Lisa Hirmer

Rezension zu „SCHWEIG!“ von Judith Merchant

Am Tag vor Heiligabend fährt Esther in den Wald zum Haus ihrer Schwester, um ihr ein Geschenk und eine Flasche Wein zu bringen. Ein Schneesturm setzt ein. Das Geschenk wird nicht geöffnet. Der Wein schon. Dinge werden gesagt, die besser ungesagt blieben. Und Taten werden begangen, die nie mehr rückgängig gemacht werden können.
Eigentlich muss Esther ihr Weihnachtsfest mit Ehemann und Kindern in der Stadt vorbereiten: einkaufen, Tanne besorgen – es wäre genug zu tun. Doch ihre Schwester Sue, die seit ihrer Scheidung völlig allein in einem riesigen Haus tief im Wald lebt, geht ihr nicht aus dem Kopf. Und so setzt sie sich ins Auto und fährt los. Aber nur um nachzusehen, ob alles in Ordnung ist und ob Sue zumindest ihre Tabletten nimmt. In die Stadt einladen kann sie sie nicht. Denn was, wenn sie wieder durchdreht – wie letztes Jahr? Am Haus im Wald angekommen, stellt Esther fest, dass Sue sie loswerden will. Was hat sie zu verbergen? Ein Schneesturm setzt ein. Zum ersten Mal seit ihrer Kindheit kommen die Schwestern ins Gespräch, und kein Stein bleibt auf dem anderen – bis eine der beiden zum Messer greift. Während der Schnee alles verdeckt und jedes Geräusch erstickt …

Der Titel ist perfekt gewählt. Sue, die einfach nur möchte, dass Esther sie in Ruhe lässt und ihr oft genug sagt, dass sie schweigen soll. Aber auch der Schluss, bei dem das Schweigen die Grundlage für alles nachfolgende bildet. Treffender kann man einen Titel nicht wählen.

Die Sichtwechsel zwischen Sue und Esther sind großartig gelungen. Meist erfährt man die Geschichte sowohl aus der Sicht der einen Schwester, aber auch aus dem Blickwinkel der anderen Schwester. Da die Wahrnehmungen so unterschiedlich sind, weiß man bald nicht mehr wem man glauben soll. Esther, der aufopferungsvollen Mutter oder Sue, der psychisch labilen einsamen Frau? Immer wenn ich dachte ich wüsste wer von beiden Recht hat, wurde die Sicht gewechselt und ich war doch wieder skeptisch. Einer von beiden muss man auf den Leim gehen, aber wer dreht sich die Wirklichkeit so, wie sie sie braucht?
Als dann auch noch Martins Sicht dazu kommt, erschließen sich die verschobenen Wahrnehmungen. Doch auch dabei muss man sich selbst stets kritisch hinterfragen. Ein wahnsinnig gut gelungenes psychologischer Wirrspiel.

Es gibt wenige Handlungsorte, da müssen die Dialoge und Gedanken auf den Punkt sein um Spannung zu hinterlassen. Das ist der Autorin sehr gut gelungen.
Generell muss man die gesamte Geschichte über skeptisch bleiben und jeden doppelten Boden, jede mögliche Interpretation in Betracht ziehen.

Ich konnte das Buch kaum aus der Hand legen, von mir gibt es eine eindeutige Leseempfehlung!

_EXTRAHIERTE DATEN:_
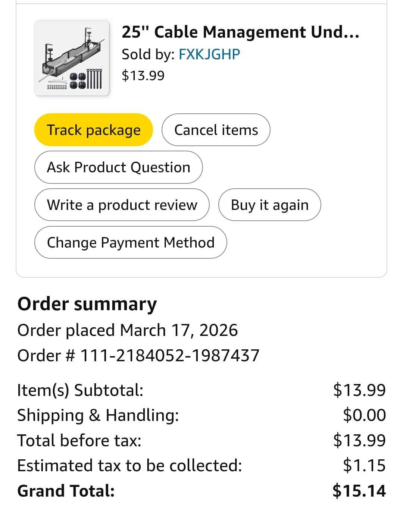Viewport: 403px width, 513px height.
Task: Click the Total before tax label
Action: click(x=79, y=440)
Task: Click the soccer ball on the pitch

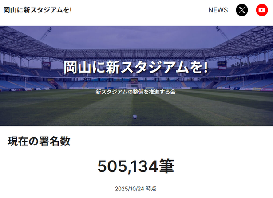Action: coord(135,117)
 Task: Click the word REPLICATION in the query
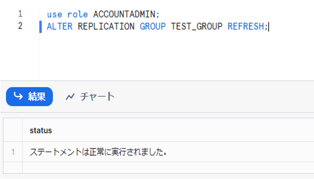coord(106,26)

_VORGEHENSWEISE:_ Was möchte Esther ihrer Schwester laut der Rezension am Tag vor Heiligabend bringen?

_LÖSUNG:_ Ein Geschenk und eine Flasche Wein.